#### [GOAL]
Continue the minimum window substring write-up below, starting right after its last sentence.

#### [DOCUMENT TEXT]
--- Start ---

Problem 76

Question statement

Given two strings s and t of lengths m and n respectively, return the minimum window substring of s such that every character in t (including duplicates) is included in the window. If there is no such substring, return the empty string “”.

Solution

At first I spent some decent bit of time thinking about a 2d-dp approach, but couldn’t find a realistic subproblem. Then I looked at the hints provided, and it seems like the suggestion was to do the most straightforward thing imaginable, and then optimizing it for time

Main idea:

The overall main idea is to have two pointers, a left and a right, with right always ahead of left. For a given position of the pointers, we look at the window arr[left:right+1] and see if it contains the string t in it. If it isn’t, we move right one step further, and check agian. If at any point t falls into the window, then we check the length of the window against the optimal length we have recorded so far, updating the optimal length as needed. Do this for each possible value for left and right, and finally return the optimal length. If len(s) = n, then this process is $~O(n^4)$ (n iterations each for left and right, and about n more for analyzing the window arary, and then potentially some more to keep track of letter frequencies), so some optimization is needed.

Approach 1:

Here we simply do a brute force approach. We create a dictionary counter_t that captures the letter frequencies in t. Now, iterate through all possible values of left and right, and for each case, create a counter of the window arr[left:right+1]. Then we check if counter_t is a subset of the window counter. A nice thing about counters is that any two counters in python are partially ordered by <=. So checking for subset is as simple as checking if counter_t <= counter_window. If it is, then we update the substring inside the window, and the min length. Finally, we return the optimal substring corresponding to the optimal length.

--- End ---

#### [LISTED ENTRIES]
--- Start ---

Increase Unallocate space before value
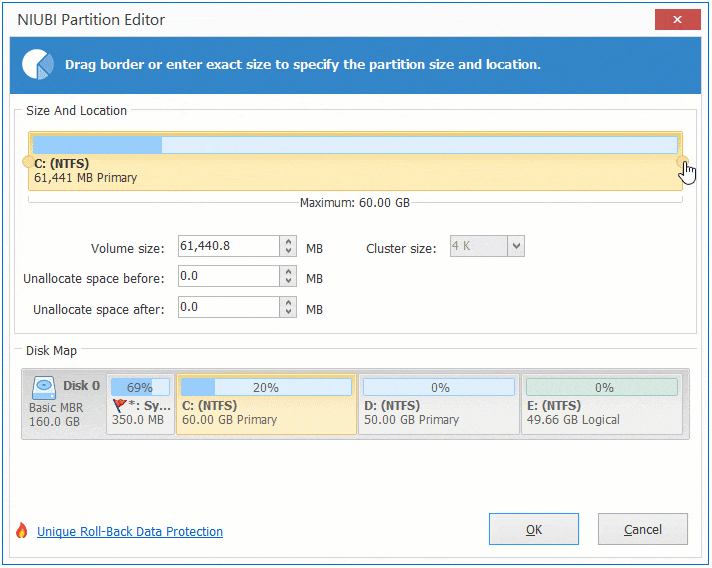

--- End ---
--- Start ---

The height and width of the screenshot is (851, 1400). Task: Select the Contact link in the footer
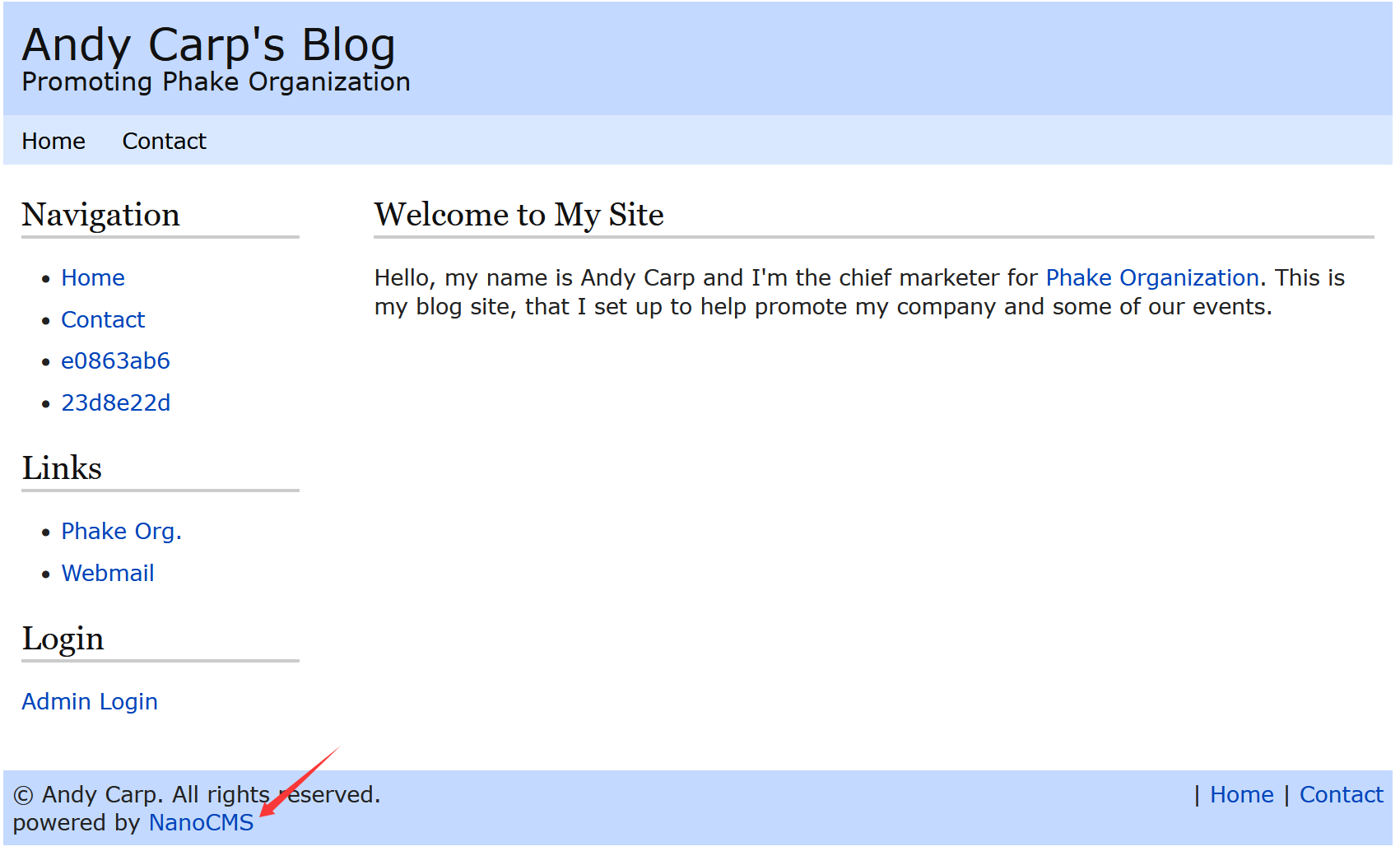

--- End ---

#### [WRITTEN RESPONSE]
This is too slow. We need $n^2$ to go through the array, ~$n$ more for the creation of each window counter, and then ~$n$ more to sift through the counter to check for subsets. Even so, this approach passes 231/267 test-cases, so we can’t be too far away from an optimal solution.

Approach 2:

As a first step towards optimization, we identify that we are creating a new counter unnecessarily for each possible pair (left, right). We can save a lot of this time, by creating a new empty counter for each iteration of the outer loop (that tracks the left value). Now, iterating through the inner loop, we add to this counter each arr[right] we encounter, and then we do our comparisons with counter_t. Once we are done with the inner loop, then we simply remove the element arr[left] from the counter, which signifies the left pointer moving one step ahead!

The time complexity here is ~O($n^3$). Even though this is still too slow, and TLEs; this is much better than the previous submission – passing 265/267 test cases without issue.

Approach 3: (accepted)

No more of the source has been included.